I’ll have to think about the ethical implications. I mean, lots of people do collect and display geodes. So this is just an extension of that I guess. Albeit one worth $1 billion a year apparently.
But in good news, the popularity of crystals does mean the ladies pants not having pockets issue has finally been addressed!
https://www.elle.com/fashion/celebrity-style/a22064428/victoria-beckham-crystals-guide-pre-fall-collection/
How many rich people would pay through the nose to eat or hunt a woolly mammoth?
Other than zoos for obvious reasons, I would expect the above to be the logical results. Specialty restaurants, hunting expeditions, etc.
@Alan Robertshaw: I object to it on an almost visceral level. These giant crystals are natural phenomena that take aeons to form, and here these modern day robber barons are displaying them in their homes/yachts, where only other rich people will get to see them. It’d be one thing if the crystals were in the Museum of Natural History, where the public could view them.
I guess you’re right, though. It IS just an extension of collecting geodes, or gems, for that matter. I own gemstones; what’s the saying, ‘People in glass houses shouldn’t throw stones!’. All too appropriate here, LOL
There are no trees on the tundra worthy of a mammoth knocking over, not to mention the tundra is thawing (see viri, unknown) AND may be mankind’s last stand, no room for rampaging pachyderms. File this one under “yeah, maybe that’s a really dumb waste of money.”
“Hey, Global Warming is bad right?”
“Yeah.”
“You know what disappeared with the Ice Age?”
“Uh…”
“Mammoths”
“You son of a gun, that’s just crazy enough to work. To the clone-machine!”
It feels like this project has about as much thought put into it as that Cryptocurrency Freestate on a Boat project a few years back.
@ dormousing_it,
Speaking of ginormous crystals, this place sounds like it’d be a beautiful place to visit. Assuming someone solved the puzzle of how to survive down there long enough to soak in their beauty without broiling to death.
https://en.m.wikipedia.org/wiki/Cave_of_the_Crystals
@ dormousing_it
I used to collect meteorites; and it was a similar thing. Personally owning an intact one versus access to the public and scientific research.

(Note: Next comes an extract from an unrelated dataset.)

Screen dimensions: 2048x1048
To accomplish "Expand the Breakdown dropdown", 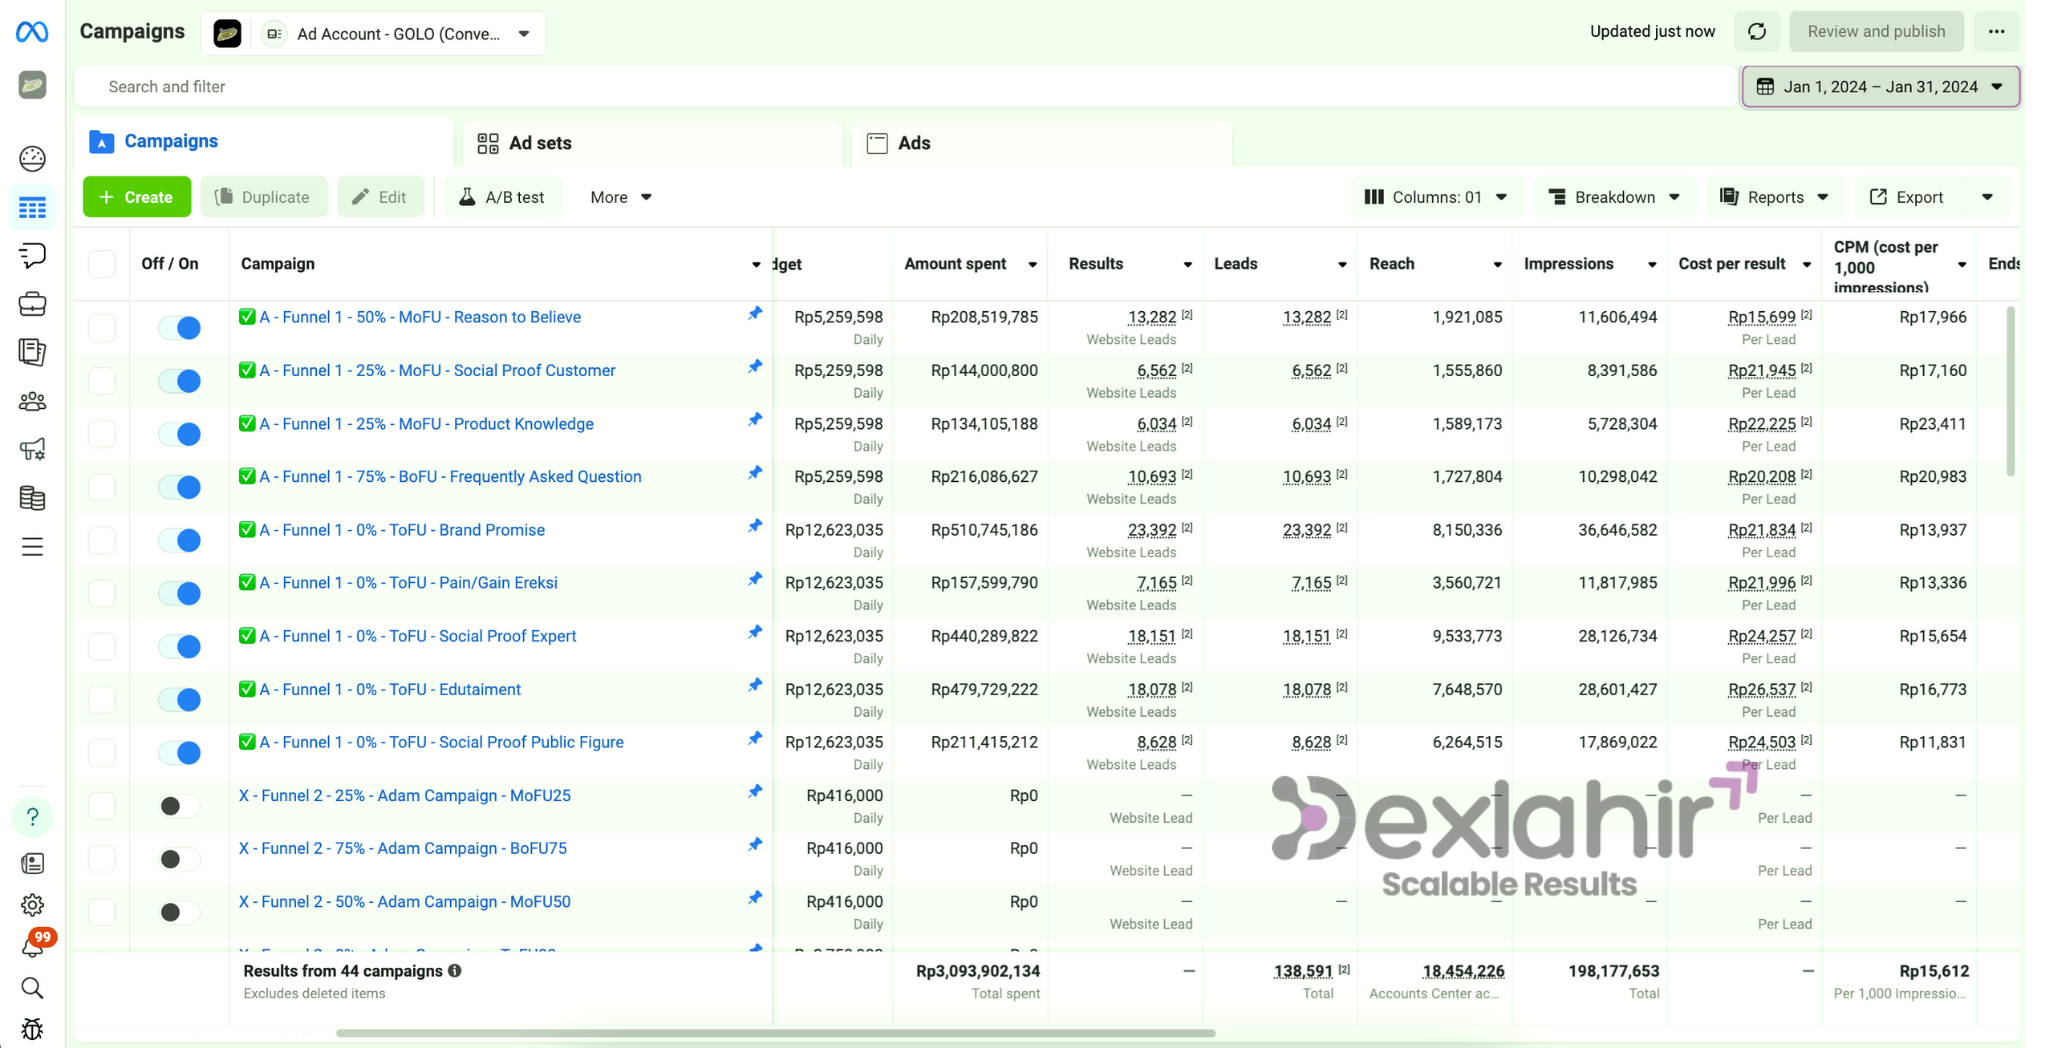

The way I looked at it though, the ‘whole’ ones I obtained were either bog standard iron or chondrites. Unlikely to add anything to the corpus of knowledge. So hardly worth slicing open. Well, apart from that one that glowed green and had the weird bugs crawling over it. I did have some martian and lunar bits though; and that was weird holding part of another planet in your hand. Those were just tiny splinters though, left over from experiments.
I do also like geodes though. You ever seen that film The Core? That has a big geode in it.
When it comes to introducing species to a new area, I keep hearing Tim Finn singing “Cane Toad Blues.”
Ah, The Core. 2003’s #1 comedy and in the all-time top 10, as judged by physicists the world over.